Vice President, Capital Raising

Economist by trade, spent 15 years working for HSBC in a multitude of capacities in its Private Wealth, Credit Risk Management and Investment Banking divisions. Furthermore, Jesus worked for the bank in multiple countries. Prior to leaving HSBC, Jesus was the Global Account Owner of the bank’s relationship with the world’s largest accounting and consulting firms.

Upon leaving Wall Street, Jesus joined a boutique Medical Group in Beverly Hills, as CEO, with the primary goal of leading the team through a process of corporate transformation from a small enterprise to a corporation able to navigate the terrain of bringing in Private Investors and expand into new markets: New York, Orange County, Chicago and San Diego.

In addition to extensive professional experience, Jesus holds degrees in Economics (BA – St Mary’s University, and MA – Fordham University) and Finance (MS – University of Rochester).


Vice President, Business Development

After multiple combat tours with the U.S. Marine Corps Reserves and obtaining a Bachelor’s Degree in Finance and Real Estate from the University of Florida, Dustin took a position in corporate finance with Lockheed Martin, followed shortly by obtaining his Series 7 and 66 certifications as a Financial Advisor at Edward Jones. Looking for an opportunity to implement his leadership earned in the Marine Corps and entrepreneurial desire, Dustin decided to leave the corporate environment and joined a family-owned private prisoner transportation start-up, while also investing in real estate. Over the next several years, Dustin became a partner in the company, moved into the role of Executive Director and helped grow the company through strategic relationships, winning large government contracts, and helping foster several mergers, ultimately getting the business to a successful sale. After obtaining his MBA in Real Estate from Florida State University in 2020, Dustin continued to invest in real estate, taking a specific interest in land acquisition and development to create equity and cash flow opportunities. Additionally, he was involved with several start-ups and became one of the largest investors in The Green Coffee Company, a Legacy Group portfolio company. After getting boots-on-the-ground with his Green Coffee Company investment in Colombia, Dustin saw an opportunity to become more than just a passive shareholder and joined Legacy Group as the VP of Business Development in June 2022.
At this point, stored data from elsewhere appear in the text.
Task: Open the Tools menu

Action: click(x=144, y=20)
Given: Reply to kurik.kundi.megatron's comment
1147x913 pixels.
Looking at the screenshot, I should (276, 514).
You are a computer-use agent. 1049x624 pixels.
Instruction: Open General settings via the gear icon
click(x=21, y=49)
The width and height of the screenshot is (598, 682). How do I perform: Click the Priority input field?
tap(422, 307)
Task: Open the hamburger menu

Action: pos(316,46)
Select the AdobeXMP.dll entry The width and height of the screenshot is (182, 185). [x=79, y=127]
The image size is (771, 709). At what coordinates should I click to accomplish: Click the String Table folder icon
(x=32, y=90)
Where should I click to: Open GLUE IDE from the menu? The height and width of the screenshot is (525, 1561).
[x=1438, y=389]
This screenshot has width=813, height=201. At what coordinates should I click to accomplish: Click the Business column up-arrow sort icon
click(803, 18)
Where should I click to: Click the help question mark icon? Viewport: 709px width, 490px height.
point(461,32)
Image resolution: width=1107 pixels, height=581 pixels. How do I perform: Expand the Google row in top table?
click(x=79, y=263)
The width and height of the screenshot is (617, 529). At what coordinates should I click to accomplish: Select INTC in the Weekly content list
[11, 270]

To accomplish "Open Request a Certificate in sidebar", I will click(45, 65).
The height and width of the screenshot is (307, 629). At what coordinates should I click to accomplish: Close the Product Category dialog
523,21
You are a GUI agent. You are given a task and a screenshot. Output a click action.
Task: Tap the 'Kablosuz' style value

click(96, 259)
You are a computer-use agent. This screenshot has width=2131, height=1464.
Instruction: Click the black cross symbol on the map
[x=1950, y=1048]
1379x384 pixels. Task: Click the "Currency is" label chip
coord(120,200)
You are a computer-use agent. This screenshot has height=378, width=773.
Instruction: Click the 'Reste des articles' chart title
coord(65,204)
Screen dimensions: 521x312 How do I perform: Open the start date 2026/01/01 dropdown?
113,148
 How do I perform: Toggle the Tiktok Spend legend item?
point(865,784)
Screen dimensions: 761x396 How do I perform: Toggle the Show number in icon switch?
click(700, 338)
Dustin has earned a reputation for his genuine leadership style, adaptive problem-solving skills, ability to forge authentic relationships, and being a fast-moving action-taker across multiple industries. His fluidity and adaptive results-oriented mindset makes Dustin an excellent addition to Legacy Group as our VP of Business Development.


Dustin lives in St. Petersburg, Florida with his wife Jenny and their German Shepherd, Kimber. Going on 18-years in the USMC, Dustin will retire after 20 years and continue to focus on adding value to Legacy Group Stakeholders.